In scenarios with limited communication resources, the flexibility of transmission features to adapt according to dynamic SNR and image content is crucial for efficiently conserving communication resources. While most JSCC models have been trained with fixed allocations of communication resources, Kurka et al.28 proposed training a single model with different communication resource allocations. Although this method could adaptively transmit images with dynamic data bandwidth for wireless channels, it struggled to meet the time-varying needs of wireless channels because it relied on a single SNR for training. Therefore, achieving adaptability to dynamic channels and diverse image features has become a crucial challenge in enhancing the performance of learning models and the efficiency of wireless channel utilization.

Drawing inspiration from the aforementioned research, particularly19, we have designed a DDGN that incorporates the generative adversarial concept into its architecture. Concurrently, we employ perceptual loss to assess feature similarity. Together, these strategies contribute to improving the performance of image semantic communication, making it applicable to various scenarios where efficient and high-fidelity image transmission is crucial, such as remote sensing, surveillance, and medical imaging, which require precise and rapid image analysis. Our proposed solution ensures minimal loss of critical information and supports enhanced decision-making and analysis across disciplines.

Deep learning-based JSCC method

System architecture

In this paper, we have meticulously designed a system architecture, illustrated in Fig. 1, which includes a source encoder, a channel encoder, a channel decoder, a source decoder, a discriminator, and a DDGN (P). The source encoder processes the input image \(\:\mathbf{x}\) to extract features \(\:\mathbf{S}\), subsequently encoding these features into \(\:\mathbf{s}\). These image features, \(\:\mathbf{s}\), are then relayed to the channel encoder, which encodes \(\:\mathbf{s}\) and adjusts the view to generate latent features. Subsequently, we introduce the DDGN (P), which generates a decision mask with a probability distribution. This mask is essentially a binary tensor. Next, we preprocess the mask and fill the front of the generated mask with all 1 s. In this way, the complete decision mask contains a part that is always activated and a part that is selectively activated through the decision mask. After channel coding, the mask is multiplied by the latent features to obtain the non-selectively activated feature group \(\:{\mathbf{G}}_{\mathbf{n}}\) and the selectively activated feature group \(\:{\mathbf{G}}_{\mathbf{s}}\). Following selection, all activated feature groups are normalized to produce \(\:{\mathbf{s}}^{{\prime\:}}\), which then traverses a noisy wireless channel, arriving at the decoder end as \(\:\widehat{\varvec{s}}\). The core of our architecture is the deep learning-based joint source-channel decoding process, where the channel decoder and source decoder collaboratively reconstruct the image, denoted as \(\:\widehat{\varvec{x}}\). This process underscores the essence of semantic communication receivers. The discriminator is pivotal in assessing the similarity between the reconstructed image \(\:\widehat{\varvec{x}}\) and the original image \(\:\mathbf{x}\), providing feedback to adjust the model parameters. Furthermore, it calculates a loss function derived from the discrimination results to update the generator. This study highlights the interactive training between the generator and the discriminator, where the adequately trained generator produces images that closely resemble the source images, ensuring \(\:\widehat{\varvec{x}}\) and \(\:\mathbf{x}\) have the same distribution. This approach aims to maximize the discrimination distortion, while the discriminator is continuously fine-tuned to minimize this distortion.

Fig. 1
Fig. 1
Full size image

The architecture of an image semantic communication system based on generative joint source-channel coding.

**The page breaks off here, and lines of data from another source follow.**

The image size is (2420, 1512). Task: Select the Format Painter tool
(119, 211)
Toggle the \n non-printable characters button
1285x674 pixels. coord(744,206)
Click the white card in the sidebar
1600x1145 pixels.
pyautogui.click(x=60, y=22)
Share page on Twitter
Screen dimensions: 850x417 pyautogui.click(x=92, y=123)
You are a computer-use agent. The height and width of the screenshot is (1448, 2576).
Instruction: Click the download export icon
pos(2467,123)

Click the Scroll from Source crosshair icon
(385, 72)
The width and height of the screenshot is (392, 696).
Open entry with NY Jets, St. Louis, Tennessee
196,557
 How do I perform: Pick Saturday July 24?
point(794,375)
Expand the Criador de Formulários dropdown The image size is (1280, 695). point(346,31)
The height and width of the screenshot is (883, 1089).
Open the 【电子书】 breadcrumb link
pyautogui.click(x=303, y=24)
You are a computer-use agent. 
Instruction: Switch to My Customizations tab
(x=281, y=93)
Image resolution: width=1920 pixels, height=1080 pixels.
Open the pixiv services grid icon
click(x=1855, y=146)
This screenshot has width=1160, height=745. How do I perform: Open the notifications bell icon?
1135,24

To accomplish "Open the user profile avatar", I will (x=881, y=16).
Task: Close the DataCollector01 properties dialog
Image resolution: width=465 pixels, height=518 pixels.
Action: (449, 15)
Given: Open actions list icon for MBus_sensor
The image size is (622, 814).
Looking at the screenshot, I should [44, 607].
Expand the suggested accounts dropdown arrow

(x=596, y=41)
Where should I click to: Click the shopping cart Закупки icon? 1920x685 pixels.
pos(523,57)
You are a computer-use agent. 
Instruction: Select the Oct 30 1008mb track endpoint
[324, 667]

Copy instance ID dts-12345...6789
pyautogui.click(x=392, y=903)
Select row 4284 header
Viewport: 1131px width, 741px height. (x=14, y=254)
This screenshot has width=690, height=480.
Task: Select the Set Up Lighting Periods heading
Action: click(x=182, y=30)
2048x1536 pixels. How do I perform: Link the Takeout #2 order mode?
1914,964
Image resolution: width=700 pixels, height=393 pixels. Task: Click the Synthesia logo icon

To reduce the scale and computation of the model, our approach designs a strategy of selecting a few key channels within high SNR communication channels for effective feature extraction. In this research, the convolutional layer is configured with 16 output channels. The DDGN produces a binary tensor, P, where “1” indicates an activated channel, and “0” indicates a deactivated channel. By counting the “1” within P, we ascertain the count of activated channels present within the generated features for each sample.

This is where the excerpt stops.